Texto de P. Alcides Marques, CP

No último dia 11 de fevereiro, dia de Nossa Senhora de Lourdes, fomos surpreendidos pela notícia da renúncia do Papa na noite de domingo. Surpreendidos porque não imaginávamos tal gesto. É claro que ele não é o primeiro que renuncia (Gregório XII renunciou em 1415) e que o Código de Direito Canônico prevê tal possibilidade, mas a renúncia de um papa não estava em nosso horizonte de compreensão, sobretudo de nós católicos.

Já que a renúncia se deu, ficou a pergunta: Por quê? O próprio papa alegou problemas de saúde (mais de idade do que de saúde), afirmando que diante da época em que vivemos, a Igreja precisaria de um papa com as condições físicas, mentais e espirituais que ele já não tinha. Mas, seria este o real motivo?

Nos últimos dias estamos assistindo uma enxurrada de interpretações a respeito deste ato e de suas consequências. Parece que todo mundo virou expert em assuntos da Igreja Católica. Se eu estou partilhando a minha interpretação, o faço na qualidade de presbítero da Igreja Católica, de alguém profundamente comprometido com esta Igreja e envolvido em sua missão evangelizadora.

Seria um ato de covardia ou de coragem? Explico melhor. Se ele está realmente “fugindo da raia”, ou seja, não querendo mais levar adiante uma missão recebida, por medo do julgamento da história ou por fraqueza de vontade, seria um ato de covardia. Por outro lado, se a sua motivação é expressar um desapego ao poder, no sentido de pensar naquilo que é melhor para a Igreja, seu ato é de coragem. Particularmente não escolho nem uma alternativa nem outra. Trata-se de um ato de sabedoria. Esta é a característica de Bento de XVI: ele é e sempre foi um pensador, um intelectual, um teólogo. Ele não é um líder carismático (ao estilo de João Paulo II) e parece que não tem um tino administrativo (no sentido de liderar pessoas ou administrar bens financeiros). Como teólogo, é uma pessoa brilhante: basta salientar seus escritos sobre Jesus de Nazaré em três volumes. Bento XVI percebeu (na consciência e em oração) que já cumpriu a sua missão. Penso eu que tal missão seria a de criar condições para que outro líder possa desempenhar o seu ofício mais ajustado aos desafios do mundo em que vivemos, sem descuidar da administração da Igreja. Na Sagrada Escritura, temos o exemplo de Moisés: não foi ele que entrou na Terra Prometida com o povo de Israel, mas Josué.

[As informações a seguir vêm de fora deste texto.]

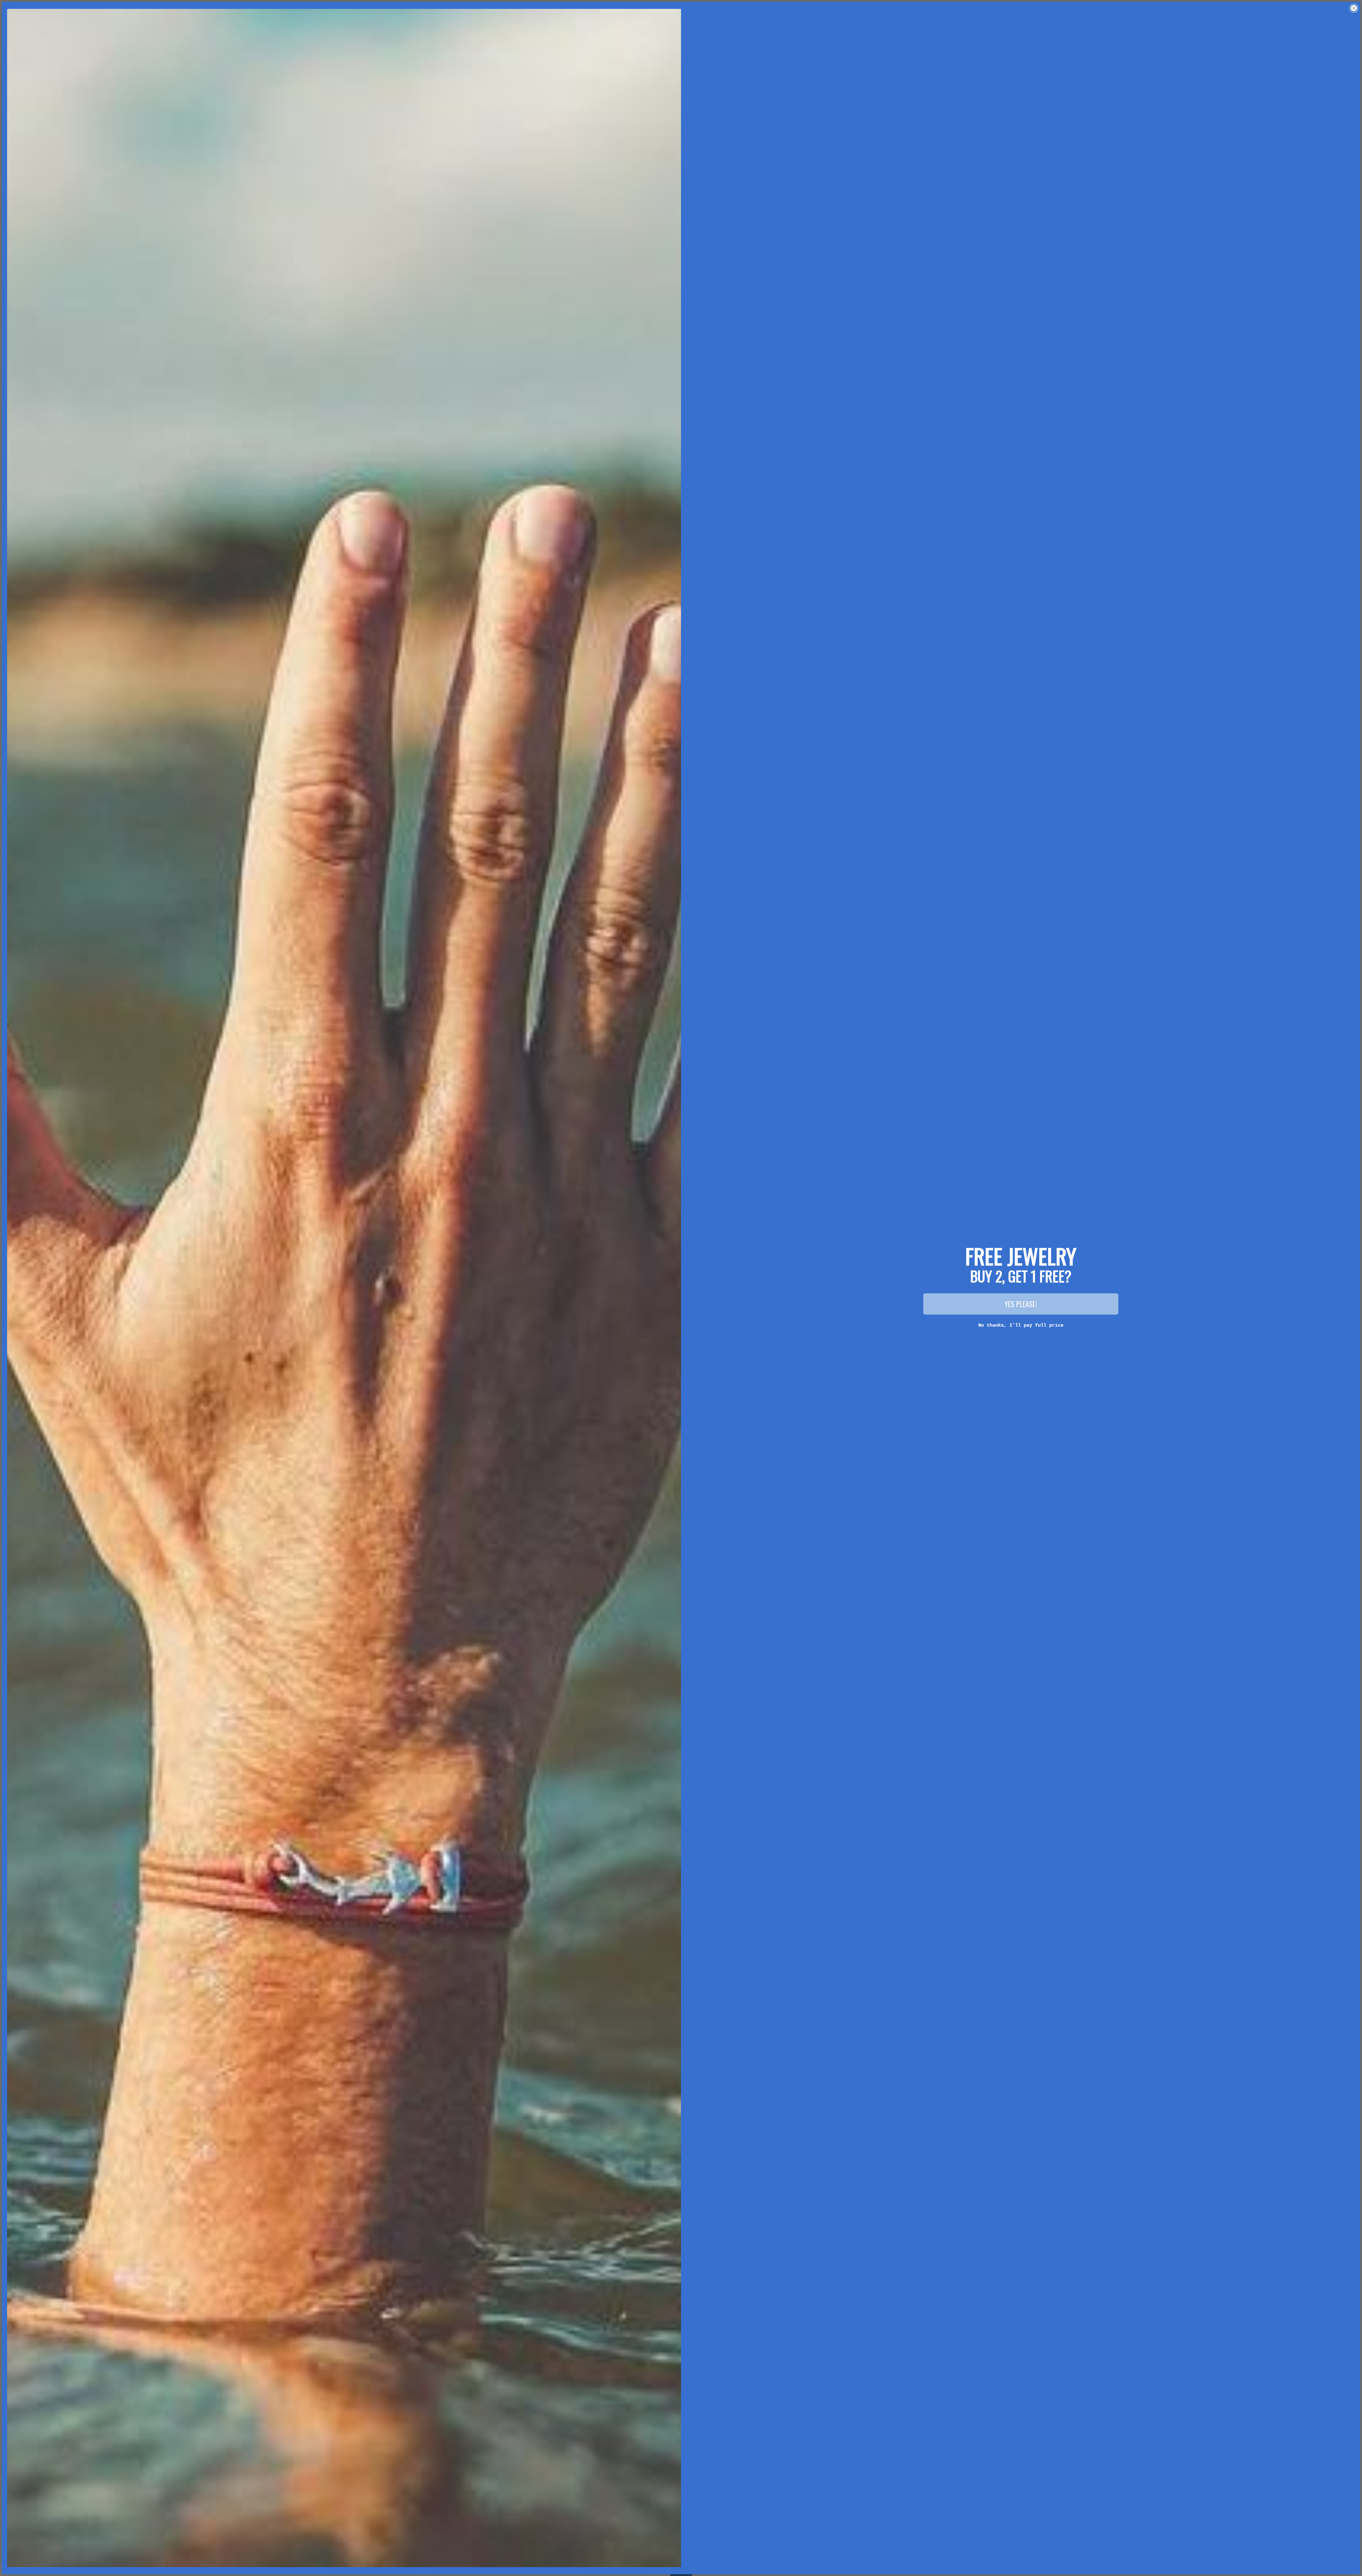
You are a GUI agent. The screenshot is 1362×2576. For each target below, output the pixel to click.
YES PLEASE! (1020, 1304)
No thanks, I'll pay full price (1020, 1325)
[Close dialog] (1353, 8)
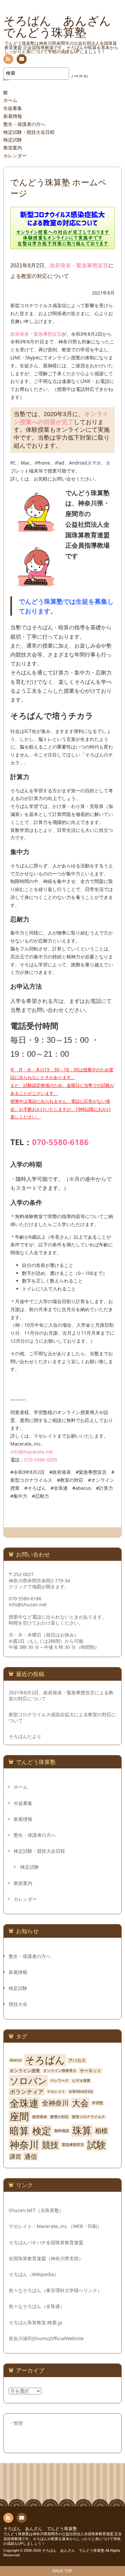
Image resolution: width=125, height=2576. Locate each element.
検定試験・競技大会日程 (29, 132)
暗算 (19, 2130)
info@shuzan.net (28, 1604)
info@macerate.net (31, 1452)
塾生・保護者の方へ (24, 124)
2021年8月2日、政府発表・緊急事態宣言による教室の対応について (61, 1696)
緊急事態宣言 (73, 2145)
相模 (101, 2131)
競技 (50, 2144)
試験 (96, 2145)
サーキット (90, 2071)
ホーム (10, 100)
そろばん (45, 2060)
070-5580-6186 (60, 1141)
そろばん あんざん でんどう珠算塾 (40, 2529)
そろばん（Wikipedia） (34, 2274)
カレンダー (15, 155)
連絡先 (22, 59)
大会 (80, 2103)
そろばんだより (25, 1736)
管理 (18, 2423)
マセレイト (56, 2091)
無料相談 (61, 2131)
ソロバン (28, 2081)
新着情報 (12, 116)
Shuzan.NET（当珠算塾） (36, 2210)
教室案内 (12, 147)
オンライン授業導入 (59, 2071)
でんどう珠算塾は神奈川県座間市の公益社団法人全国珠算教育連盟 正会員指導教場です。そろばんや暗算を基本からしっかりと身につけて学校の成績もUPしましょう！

E o futuro papa? Algumas “inteligências” têm dito por aí que o próximo Papa deve modernizar a Igreja. Mas observem a contradição: dizem que a Igreja (católica) está perdendo fiéis para os pentecostais e, ao mesmo tempo, propõem que a Igreja se modernize. Os pentecostais não são um exemplo de modernização; estão ligados a posturas conservadoras no que tange à moral e aos costumes. Neste caso, quanto mais a Igreja (católica) se moderniza mais longe ela ficaria dos pentecostais. Seguindo esta lógica, a Igreja não deveria se modernizar, mas se tornar mais conservadora ainda.

No meu modo de entender, a Igreja não tem que se preocupar em ser moderna ou conservadora. A sua fidelidade é ao Evangelho de Jesus Cristo e aos destinatários de sua ação evangelizadora. Sem dúvida alguma, precisamos de nos ajustar no sentido de responder a alguns desafios enfrentados pelos cristãos no mundo de hoje. Não se trata de adotar a pauta estabelecida pelos ditos liberais, mas de estar em sintonia com as pessoas concretas que estamos evangelizando. A Igreja precisa mudar não para ter mais fiéis, mas para ter um significado libertador na vida das pessoas. O sofrimento humano exige uma resposta da Igreja. Não podemos ficar alheios e distantes das dificuldades reais enfrentadas pelas pessoas, particularmente pelos mais pobres e sofredores. Mas a mudança da Igreja só pode se dar em função do Evangelho de Jesus Cristo e das possibilidades que o mesmo apresenta. É por isso que São Paulo Apóstolo dizia: “examinai tudo e ficai com o que é bom” (1 Tes 5,21).

Agradeçamos a Deus pelo tempo em que Bento XVI esteve à frente da Igreja Católica. Que a nossa Igreja permaneça sempre fiel ao Evangelho, mas não tenha medo de mudar quando necessário. Muitas vezes, é a própria fidelidade ao Evangelho que exige mudanças.